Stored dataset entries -
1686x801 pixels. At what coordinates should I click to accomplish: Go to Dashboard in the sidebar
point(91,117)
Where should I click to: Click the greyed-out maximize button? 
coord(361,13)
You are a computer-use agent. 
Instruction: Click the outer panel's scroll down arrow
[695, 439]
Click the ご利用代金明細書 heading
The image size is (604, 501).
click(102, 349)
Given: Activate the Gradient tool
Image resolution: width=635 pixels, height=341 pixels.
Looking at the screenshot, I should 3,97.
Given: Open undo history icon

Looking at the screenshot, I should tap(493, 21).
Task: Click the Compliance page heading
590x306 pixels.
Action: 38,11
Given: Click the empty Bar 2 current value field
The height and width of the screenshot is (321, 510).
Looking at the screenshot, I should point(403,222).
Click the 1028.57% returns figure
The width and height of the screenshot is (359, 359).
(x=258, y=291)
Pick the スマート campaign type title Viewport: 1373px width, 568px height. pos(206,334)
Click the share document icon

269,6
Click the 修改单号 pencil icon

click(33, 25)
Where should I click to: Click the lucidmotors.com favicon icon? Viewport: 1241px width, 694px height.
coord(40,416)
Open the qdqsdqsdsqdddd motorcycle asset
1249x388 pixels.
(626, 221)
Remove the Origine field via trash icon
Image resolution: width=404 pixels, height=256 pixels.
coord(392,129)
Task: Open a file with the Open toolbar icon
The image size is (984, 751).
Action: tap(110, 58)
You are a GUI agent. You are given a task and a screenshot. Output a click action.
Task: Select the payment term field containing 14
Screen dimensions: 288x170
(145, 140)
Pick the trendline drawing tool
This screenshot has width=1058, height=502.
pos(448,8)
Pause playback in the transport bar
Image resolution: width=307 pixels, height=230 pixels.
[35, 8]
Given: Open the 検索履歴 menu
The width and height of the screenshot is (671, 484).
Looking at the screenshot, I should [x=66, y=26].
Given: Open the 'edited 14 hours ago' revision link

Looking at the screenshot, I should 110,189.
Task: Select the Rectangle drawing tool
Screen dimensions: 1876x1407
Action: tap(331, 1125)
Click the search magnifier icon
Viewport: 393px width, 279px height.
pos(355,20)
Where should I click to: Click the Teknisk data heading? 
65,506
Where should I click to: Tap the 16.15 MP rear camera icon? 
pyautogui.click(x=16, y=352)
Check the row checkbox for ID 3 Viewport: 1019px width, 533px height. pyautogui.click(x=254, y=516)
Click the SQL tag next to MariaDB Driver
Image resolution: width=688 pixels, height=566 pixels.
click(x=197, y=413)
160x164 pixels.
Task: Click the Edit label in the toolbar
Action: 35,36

STATED TASK - Copy out the entries verbatim, starting at the line that contains "Where should I click to: Tap" and ending at the last line of the entries, with both ends included.

FINAL RESULT -
Where should I click to: Tap the 16.15 MP rear camera icon? 
pyautogui.click(x=16, y=352)
Check the row checkbox for ID 3 Viewport: 1019px width, 533px height. pyautogui.click(x=254, y=516)
Click the SQL tag next to MariaDB Driver
Image resolution: width=688 pixels, height=566 pixels.
click(x=197, y=413)
160x164 pixels.
Task: Click the Edit label in the toolbar
Action: 35,36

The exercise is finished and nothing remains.